Work to complete: Which lines of the records below contain the word "Bonafique"? Report each of them in full.

Stored data entries
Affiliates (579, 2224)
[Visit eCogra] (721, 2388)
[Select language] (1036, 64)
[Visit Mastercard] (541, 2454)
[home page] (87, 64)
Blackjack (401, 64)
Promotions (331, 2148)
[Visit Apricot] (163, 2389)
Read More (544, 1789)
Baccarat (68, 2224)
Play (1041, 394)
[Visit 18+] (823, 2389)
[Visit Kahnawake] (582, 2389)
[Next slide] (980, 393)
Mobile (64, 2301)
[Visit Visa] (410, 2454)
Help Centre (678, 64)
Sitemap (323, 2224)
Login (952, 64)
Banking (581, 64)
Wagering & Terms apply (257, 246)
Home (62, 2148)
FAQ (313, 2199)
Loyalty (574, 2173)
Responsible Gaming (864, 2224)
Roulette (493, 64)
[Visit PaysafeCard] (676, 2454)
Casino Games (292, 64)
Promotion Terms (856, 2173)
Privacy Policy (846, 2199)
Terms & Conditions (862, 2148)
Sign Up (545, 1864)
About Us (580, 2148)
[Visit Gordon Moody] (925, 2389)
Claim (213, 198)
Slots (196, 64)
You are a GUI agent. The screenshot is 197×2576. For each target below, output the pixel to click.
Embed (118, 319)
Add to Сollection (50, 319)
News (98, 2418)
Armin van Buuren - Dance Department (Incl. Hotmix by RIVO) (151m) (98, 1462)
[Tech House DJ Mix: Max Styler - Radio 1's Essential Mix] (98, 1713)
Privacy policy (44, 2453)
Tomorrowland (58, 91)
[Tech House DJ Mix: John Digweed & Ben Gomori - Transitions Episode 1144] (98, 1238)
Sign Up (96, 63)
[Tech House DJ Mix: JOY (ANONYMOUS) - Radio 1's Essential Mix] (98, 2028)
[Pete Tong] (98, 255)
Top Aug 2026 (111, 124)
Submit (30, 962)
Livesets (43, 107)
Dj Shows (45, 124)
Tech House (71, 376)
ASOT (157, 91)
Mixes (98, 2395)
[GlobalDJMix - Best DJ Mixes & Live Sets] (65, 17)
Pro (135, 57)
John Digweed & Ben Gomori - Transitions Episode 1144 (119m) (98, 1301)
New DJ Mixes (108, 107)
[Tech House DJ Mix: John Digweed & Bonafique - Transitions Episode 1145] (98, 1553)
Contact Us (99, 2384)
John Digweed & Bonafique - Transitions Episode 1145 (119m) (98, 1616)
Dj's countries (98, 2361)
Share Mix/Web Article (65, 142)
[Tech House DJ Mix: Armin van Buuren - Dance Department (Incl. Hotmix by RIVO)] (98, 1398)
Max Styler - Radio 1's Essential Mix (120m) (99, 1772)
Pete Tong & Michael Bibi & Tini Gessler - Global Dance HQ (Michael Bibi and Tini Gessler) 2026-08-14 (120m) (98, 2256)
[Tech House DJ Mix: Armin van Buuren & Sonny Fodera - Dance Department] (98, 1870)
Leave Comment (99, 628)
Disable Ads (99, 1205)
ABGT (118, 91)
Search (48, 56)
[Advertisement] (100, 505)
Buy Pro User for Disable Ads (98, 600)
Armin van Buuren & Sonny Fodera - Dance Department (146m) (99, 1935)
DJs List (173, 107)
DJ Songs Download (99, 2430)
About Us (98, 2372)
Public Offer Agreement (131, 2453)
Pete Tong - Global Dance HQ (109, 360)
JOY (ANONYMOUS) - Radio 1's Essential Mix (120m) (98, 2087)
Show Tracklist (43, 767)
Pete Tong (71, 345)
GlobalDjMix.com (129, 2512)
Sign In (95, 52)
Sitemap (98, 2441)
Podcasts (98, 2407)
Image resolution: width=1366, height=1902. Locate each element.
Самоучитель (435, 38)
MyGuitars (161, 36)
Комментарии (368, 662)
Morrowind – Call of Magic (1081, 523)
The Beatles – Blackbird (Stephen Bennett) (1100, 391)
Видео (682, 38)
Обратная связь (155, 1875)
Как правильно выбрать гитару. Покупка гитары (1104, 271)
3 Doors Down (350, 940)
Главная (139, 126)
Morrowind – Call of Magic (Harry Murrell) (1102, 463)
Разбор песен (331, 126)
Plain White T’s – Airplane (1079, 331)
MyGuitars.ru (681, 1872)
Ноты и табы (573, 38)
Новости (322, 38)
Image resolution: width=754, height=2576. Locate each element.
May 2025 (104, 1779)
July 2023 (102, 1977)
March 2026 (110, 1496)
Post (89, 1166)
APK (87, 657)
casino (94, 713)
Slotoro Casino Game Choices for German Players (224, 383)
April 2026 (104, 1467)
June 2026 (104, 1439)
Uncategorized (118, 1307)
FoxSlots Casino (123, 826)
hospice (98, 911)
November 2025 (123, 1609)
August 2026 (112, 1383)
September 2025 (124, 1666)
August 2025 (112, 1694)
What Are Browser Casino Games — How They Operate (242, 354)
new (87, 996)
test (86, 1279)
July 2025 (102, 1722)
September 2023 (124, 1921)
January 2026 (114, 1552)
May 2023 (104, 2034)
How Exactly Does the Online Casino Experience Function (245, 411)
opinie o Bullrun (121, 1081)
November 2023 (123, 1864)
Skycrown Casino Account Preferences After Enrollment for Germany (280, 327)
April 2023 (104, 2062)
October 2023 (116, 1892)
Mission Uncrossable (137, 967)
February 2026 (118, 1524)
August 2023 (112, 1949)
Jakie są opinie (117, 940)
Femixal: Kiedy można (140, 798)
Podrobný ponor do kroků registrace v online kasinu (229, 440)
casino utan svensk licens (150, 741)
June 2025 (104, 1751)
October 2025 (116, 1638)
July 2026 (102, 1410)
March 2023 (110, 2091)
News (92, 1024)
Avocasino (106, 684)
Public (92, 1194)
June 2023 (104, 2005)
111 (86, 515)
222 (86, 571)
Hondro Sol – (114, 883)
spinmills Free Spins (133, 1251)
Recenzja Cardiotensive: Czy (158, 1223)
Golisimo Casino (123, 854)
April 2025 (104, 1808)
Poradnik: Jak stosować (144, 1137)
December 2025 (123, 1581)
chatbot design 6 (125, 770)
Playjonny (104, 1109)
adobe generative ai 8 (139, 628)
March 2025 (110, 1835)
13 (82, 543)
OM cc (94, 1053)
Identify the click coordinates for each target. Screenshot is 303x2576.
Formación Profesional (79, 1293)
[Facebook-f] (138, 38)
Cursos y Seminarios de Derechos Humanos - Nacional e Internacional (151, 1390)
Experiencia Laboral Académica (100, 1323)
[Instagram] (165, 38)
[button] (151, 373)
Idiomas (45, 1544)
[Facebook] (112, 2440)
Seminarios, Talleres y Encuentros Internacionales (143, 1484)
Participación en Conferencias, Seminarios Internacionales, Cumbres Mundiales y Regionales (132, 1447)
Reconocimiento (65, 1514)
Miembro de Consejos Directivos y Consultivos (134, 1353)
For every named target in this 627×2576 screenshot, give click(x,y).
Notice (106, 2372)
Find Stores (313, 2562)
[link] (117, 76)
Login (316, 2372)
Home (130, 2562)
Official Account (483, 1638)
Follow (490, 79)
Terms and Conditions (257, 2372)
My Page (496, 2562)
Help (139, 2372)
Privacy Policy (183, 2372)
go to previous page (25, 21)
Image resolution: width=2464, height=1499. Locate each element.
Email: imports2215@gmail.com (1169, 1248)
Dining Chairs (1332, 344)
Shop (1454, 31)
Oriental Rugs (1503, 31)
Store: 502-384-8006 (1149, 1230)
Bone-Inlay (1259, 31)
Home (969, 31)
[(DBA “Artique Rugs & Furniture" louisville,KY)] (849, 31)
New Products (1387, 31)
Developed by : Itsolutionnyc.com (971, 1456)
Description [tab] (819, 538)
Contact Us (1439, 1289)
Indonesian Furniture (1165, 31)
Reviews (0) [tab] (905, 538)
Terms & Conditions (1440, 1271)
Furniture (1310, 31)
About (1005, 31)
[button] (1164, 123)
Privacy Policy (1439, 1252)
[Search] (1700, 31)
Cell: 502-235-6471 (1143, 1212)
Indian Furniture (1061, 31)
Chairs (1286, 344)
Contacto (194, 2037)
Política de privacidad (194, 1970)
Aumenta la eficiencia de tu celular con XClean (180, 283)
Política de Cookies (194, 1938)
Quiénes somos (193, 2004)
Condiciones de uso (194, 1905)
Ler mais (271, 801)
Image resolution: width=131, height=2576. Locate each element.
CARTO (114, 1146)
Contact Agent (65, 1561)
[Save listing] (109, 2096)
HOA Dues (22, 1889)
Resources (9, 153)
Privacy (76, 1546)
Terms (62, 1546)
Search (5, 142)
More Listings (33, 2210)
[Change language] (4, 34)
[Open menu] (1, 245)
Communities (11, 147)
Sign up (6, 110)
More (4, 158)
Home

Answer box:
[Tech House DJ Mix: John Digweed & Bonafique - Transitions Episode 1145] (98, 1553)
John Digweed & Bonafique - Transitions Episode 1145 (119m) (98, 1616)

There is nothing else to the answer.